Saturday, September 12, 2009

EDITORIAL >> Listening to the president

The great presidential brainwashing has come and gone and we are left to contemplate whether it will produce a nation of automatons waiting on the state to take care of them, as Republicans and even some school leaders said was President Obama’s goal.

As anyone who took the ample trouble of watching or reading the president’s talk to schoolchildren knows, it is a nonsensical question. It was a nonsensical fear to begin with. All the anguished cries about socialist brainwashing suddenly stopped when the White House released the text of the speech in advance to try to stem the spreading anxieties of parents. It is unseemly that he needed to do it.

The president’s message, every word of it, was what every last American parent, conservative or liberal, black or white, wants his or her children to hear and absorb, although we are sure some parents do not want them to hear it from a black man.

The message was that each of you is responsible for your life and your success or lack of it. You do not have any excuses — not race, parentage or poverty. You can make of your life whatever you want, but it’s up to you. So starting right now you need to study and work hard, and stay away from drugs and other temptations. And do not take one failure or even a succession of failures as final, but keep striving.

They were the same unexceptionable ideas that President George H. W. Bush tried to impart in a similar speech to the nation’s school kids in 1991, although Obama’s almost certainly had a greater impact on children.
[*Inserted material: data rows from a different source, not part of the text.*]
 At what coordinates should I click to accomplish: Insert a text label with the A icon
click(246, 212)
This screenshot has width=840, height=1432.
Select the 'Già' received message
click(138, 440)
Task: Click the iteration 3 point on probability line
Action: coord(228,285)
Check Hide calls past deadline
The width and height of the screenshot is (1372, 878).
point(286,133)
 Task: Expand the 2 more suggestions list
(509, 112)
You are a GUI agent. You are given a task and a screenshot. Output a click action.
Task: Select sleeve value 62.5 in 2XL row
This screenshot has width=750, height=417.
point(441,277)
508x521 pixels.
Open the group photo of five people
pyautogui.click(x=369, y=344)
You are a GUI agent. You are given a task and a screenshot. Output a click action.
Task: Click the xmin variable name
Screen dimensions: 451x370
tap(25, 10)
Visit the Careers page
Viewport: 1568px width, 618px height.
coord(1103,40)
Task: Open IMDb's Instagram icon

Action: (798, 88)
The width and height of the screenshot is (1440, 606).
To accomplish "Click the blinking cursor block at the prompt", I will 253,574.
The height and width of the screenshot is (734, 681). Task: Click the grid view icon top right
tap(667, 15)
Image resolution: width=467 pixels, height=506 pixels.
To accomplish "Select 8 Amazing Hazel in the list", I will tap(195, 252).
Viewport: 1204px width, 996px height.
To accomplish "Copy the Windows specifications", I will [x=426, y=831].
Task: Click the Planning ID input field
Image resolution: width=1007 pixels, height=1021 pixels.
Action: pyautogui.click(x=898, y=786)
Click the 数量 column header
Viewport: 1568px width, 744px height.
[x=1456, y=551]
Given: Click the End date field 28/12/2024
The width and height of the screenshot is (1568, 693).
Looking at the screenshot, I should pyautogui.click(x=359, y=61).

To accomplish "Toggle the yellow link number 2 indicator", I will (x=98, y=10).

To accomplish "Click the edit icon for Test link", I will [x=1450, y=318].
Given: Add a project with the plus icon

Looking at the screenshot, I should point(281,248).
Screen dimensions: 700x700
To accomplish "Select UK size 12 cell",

Bush I was as earnest as Obama but, bless his heart, his gifts were not in moving people to believe and act. Barack Obama’s are, although they have not been much on display in recent months in the great health-care brouhaha.

Coming from a man of color, of mixed parentage and of hard upbringing, his message has uncommon relevance, especially for the millions of children whom we’ve come to describe as “disadvantaged” and who make up a huge quotient of the failure of American schools, especially ours in poor Arkansas. We had thought that the highest advantage of Barack Obama’s election was its unmistakable lesson to children everywhere that your race, your heritage, your parents, your neighborhood or any other circumstance are mere excuses. Children have unusual obstacles to overcome, but they will fall to striving, intelligence and will.

So we were eager for the president to do exactly what he did. Too many kids need an antidote to the pessimism and hopelessness of their circumstances. They don’t get it at home, on the streets or from their peers. How much the president’s eloquent lecture helped we can only hope.

The furor over the speech, stirred by a desperate political party, is the disheartening thing. They said it was unconscionable for a president to “indoctrinate” children in his alien philosophy and many school officials barred the speech in their classrooms and parents took their kids out of school that day.

No one protested when Bush I set out to do it in 1991 or Ronald Reagan in his final days in office in the fall of 1988. Yes, some Democrats protested Bush’s speech after the fact because they thought it had been staged through C-Span viewing not for the children but for its impact on the public at large in advance of the election. The protest was foolish then. Reagan’s speech to the kids was, indeed, political — he said youngsters should stand up for America’s enduring values, which he said were low taxes, capitalism, weak government regulation and removing American barriers to products from other nations. He wanted America’s kids to join a tax revolt. But no one complained.

The richest irony of the week was that the superintendent of schools at Arlington, Texas, barred Obama’s little classroom chat in his schools but emptied the classrooms for a day so that children could attend a speech by former President George W. Bush at Cowboys stadium. Bush was fond of staging classroom settings with children in his eight years. He did several in Arkansas. His wife, Laura, incidentally, praised Obama’s speech.

Why were they so scared? He would spread socialist propaganda, said the Florida Republican chairman, echoing the right-wing TV and radio commentators. We confess that we still don’t know the basis of the alarums about socialism this summer. We have never heard or read where Obama wanted the government to control the means of production in the United States.

Oh, but what about the government bailout of financial institutions and two U. S. automakers and the government’s taking an equity stake in them? Isn’t that creeping socialism?

Those are probably the basis of so much angst. Most Americans, especially anti-corporate Democrats, didn’t like bailing out the fatcats. But it was not Obama but George W. Bush and his treasury secretary who called for and passed the $700 billion bailout of the banks and AIG in September 2008. The congressional leadership of both parties went along, fearful that the loathsome step might be necessary to avoid a global financial crash. It was the Bush administration, in December 2008, that gave General Motors and Chrysler their first $17 billion from the treasury.

If there is a modern-day Eugene Debs, it’s George W. Bush. He doesn’t deserve the label either, although for entirely different reasons we think kids’ minds are just a little safer in the presence of Barack Obama.

Ernie Dumas writes editorials for The Leader.